§ **What the task requires**
Repeat the lines below exactly as written, please, from the line with "Select the 1,059,000 ticket price" to the line with "The width and height of the screenshot is (1322, 426).", both lines included, and no others.

§ **Information provided**
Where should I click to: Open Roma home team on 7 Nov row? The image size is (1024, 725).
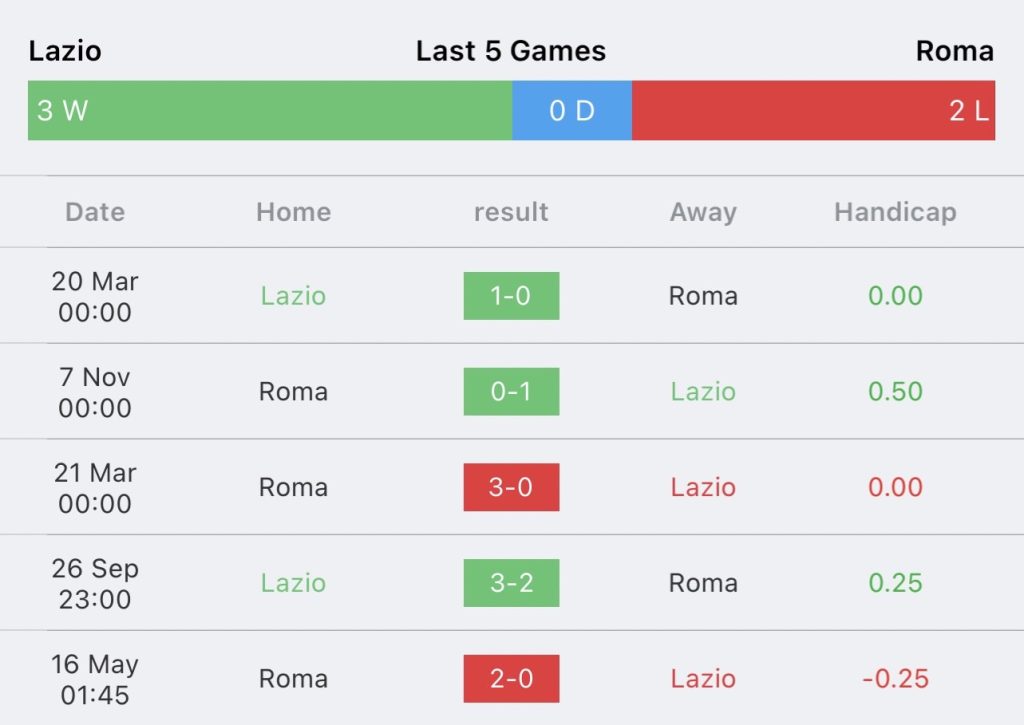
==
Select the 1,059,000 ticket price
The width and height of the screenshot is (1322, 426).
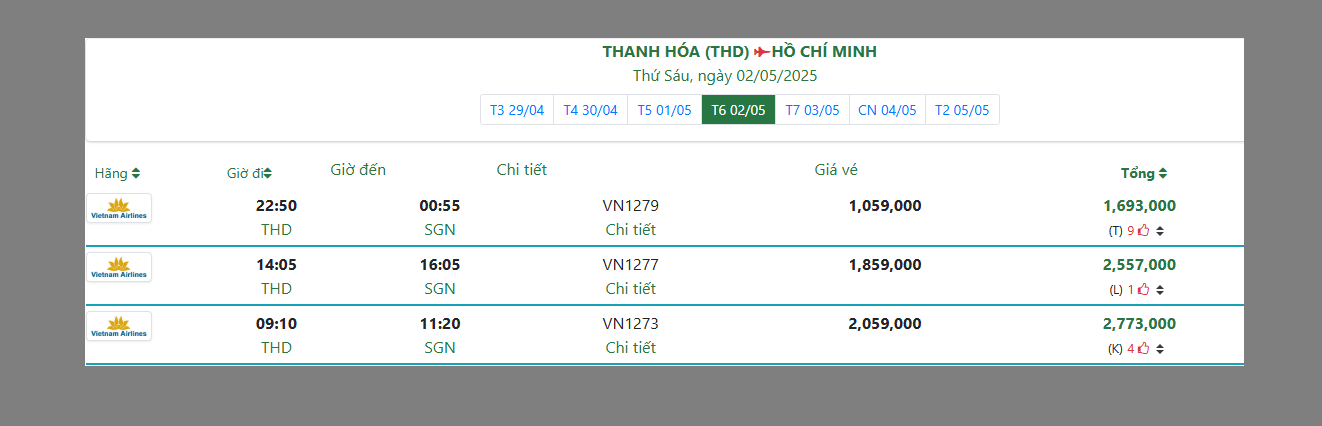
* * *
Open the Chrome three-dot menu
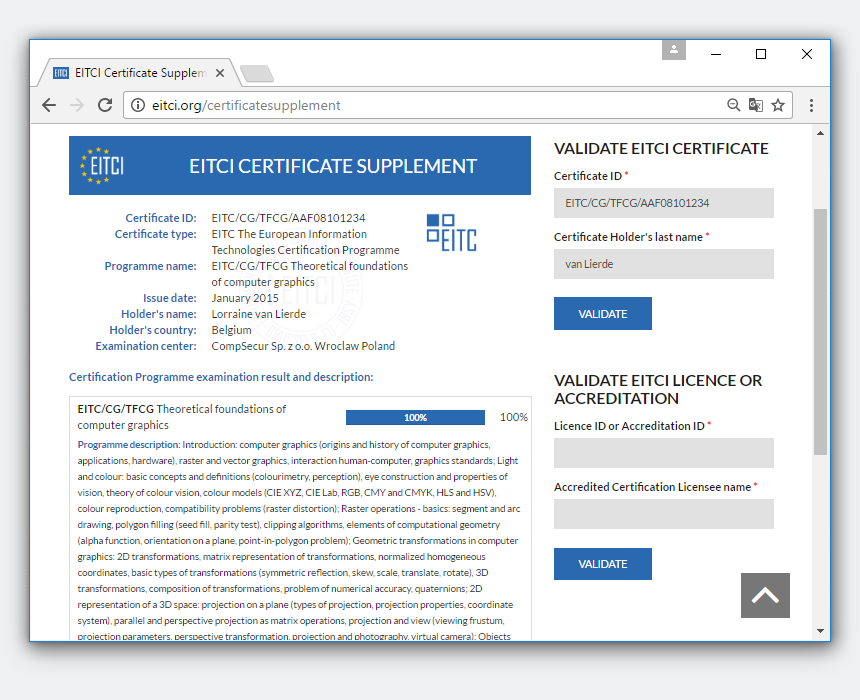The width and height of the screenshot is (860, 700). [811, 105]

§ **Answer section**
Select the 1,059,000 ticket price
The width and height of the screenshot is (1322, 426).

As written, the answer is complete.